To the point about reasonable adjustments, there are clear legal requirements on health and care organisations and their staff. I hear what noble Lords say clearly: yes, that is all very well but it is not happening. But it is worth reminding ourselves that, under the Equality Act 2010, public sector organisations are required to adapt their approaches in a very practical sense, as the noble Lord, Lord Addington, called for, so that their services are accessible to disabled people as well as to everybody else.

I am grateful to my noble friend Lady Ramsey for bringing Patsy into the Room again. NHS England is rolling out a reasonable adjustment digital flag, as we have spoken about here. That will continue and it is to ensure that, in the way that she rightly demands, key information about a person and the reasonable adjustments needed for their care and treatment are to be recorded in care records. I say to my friend the noble Lord, Lord Addington, that a new information standard was published in December 2025, such that all publicly funded health and social care service providers must be able to share, read and write reasonable adjustment data by 30 September. Training on this digital flag is freely available.

Turning to the safety of people with a learning disability while accessing health and social care, the NHS learning disability improvement standards provide a framework to support NHS trusts and organisations in assessing the quality of their services, because we have to see consistency and improvement across the NHS. There is guidance available on the use of health and care passports to support personalised care for people with a learning disability, and for autistic people.
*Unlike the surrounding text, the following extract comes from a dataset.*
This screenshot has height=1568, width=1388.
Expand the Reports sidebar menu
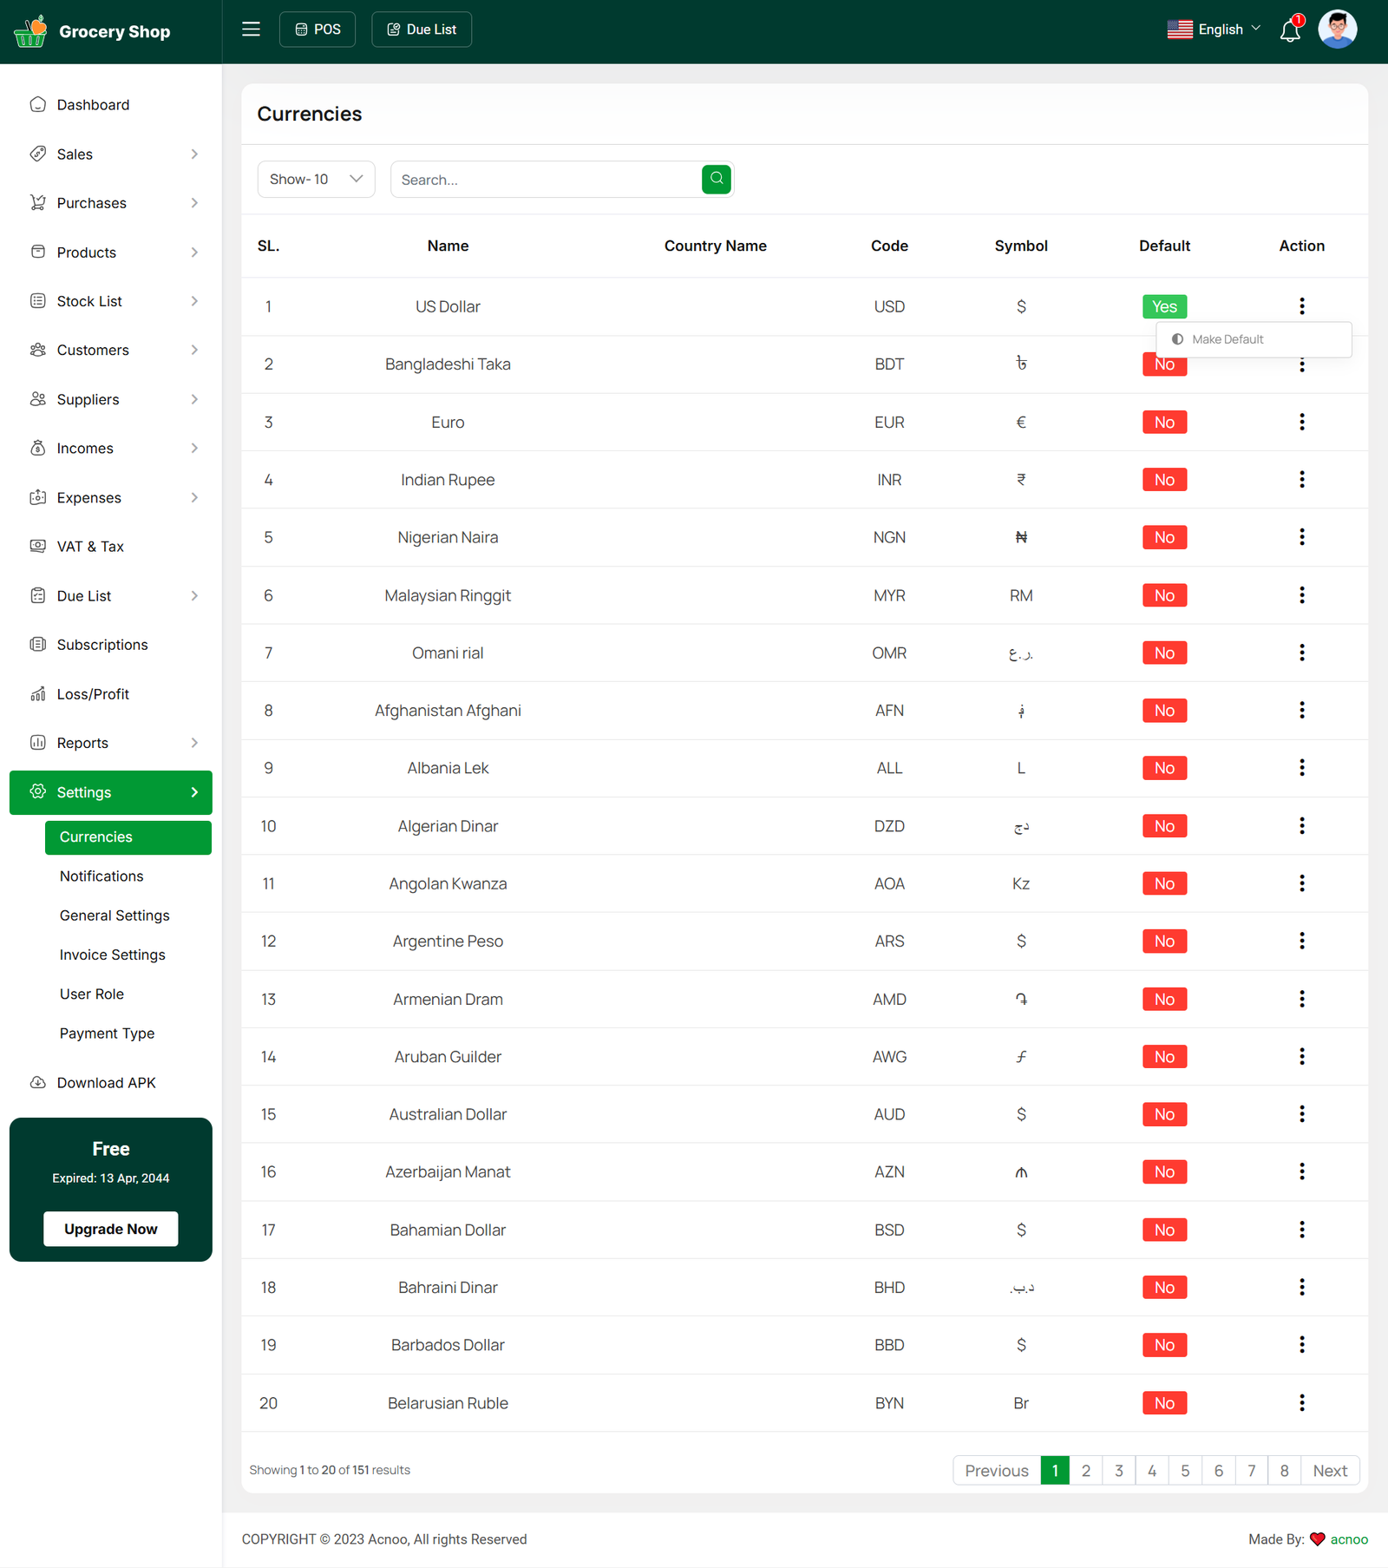111,743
I say to the noble Baroness, Lady Hollins, that I am deeply saddened by the tragic circumstances of the death of David Lodge. I send my condolences to David’s friends and family. In response to the noble Baroness, who called for a way forward, and the noble Lord, Lord Scriven, who raised whether this can all be a tool for change, because it is not currently—I heard him say that—I know that the noble Lord recently met the Minister for Health Innovation and Safety, Zubir Ahmed MP, as I mentioned. I understand that my colleague the Minister has agreed to work with the noble Lord, Lord Scriven, to continue to hear insights from those with lived experience and wider stakeholders. The Minister is currently working with officials to explore options to improve the process, because we know there is a lot further to go to get ICBs to meet the expectations they have upon them. All these points have rightly been raised on ensuring accountability, reducing inequalities and preventing avoidable deaths. That work will absolutely continue, and I look forward to noble Lords taking part in it.

The noble Baroness, Lady Hollins, asked whether there are any plans to establish a specific inquiry or committee. Currently, there are no plans to do this; however, as I have said, the Minister is very much on the case. On wider action to improve health outcomes, I absolutely hear the points made by the noble Baroness not only in your Lordships’ House but to me personally before this debate, for which I am grateful. If we are talking about those with learning disabilities, we are talking about not just episodes of care but building relationships to enable the correct care for that person; I use the word “person” very definitely in this regard.

Reference was made to the Health and Care Act 2022 and the requirements that it contains. The Government have published a code of practice setting out their expectations on training delivery, and we continue to roll out the recommended Oliver McGowan mandatory training package. I can tell the noble Earl, Lord Effingham, that more than 3 million people have completed the first part of the training, and funding has been provided to support greater uptake this year.

On the point about health checks, the Secretary of State recently wrote to all GPs to emphasise the importance of identification, recording and the quality of the checks themselves.

A number of very pertinent points have been made. I assure noble Lords that they will all fed into the move towards improving the situation for those who have learning disabilities. We owe them nothing less.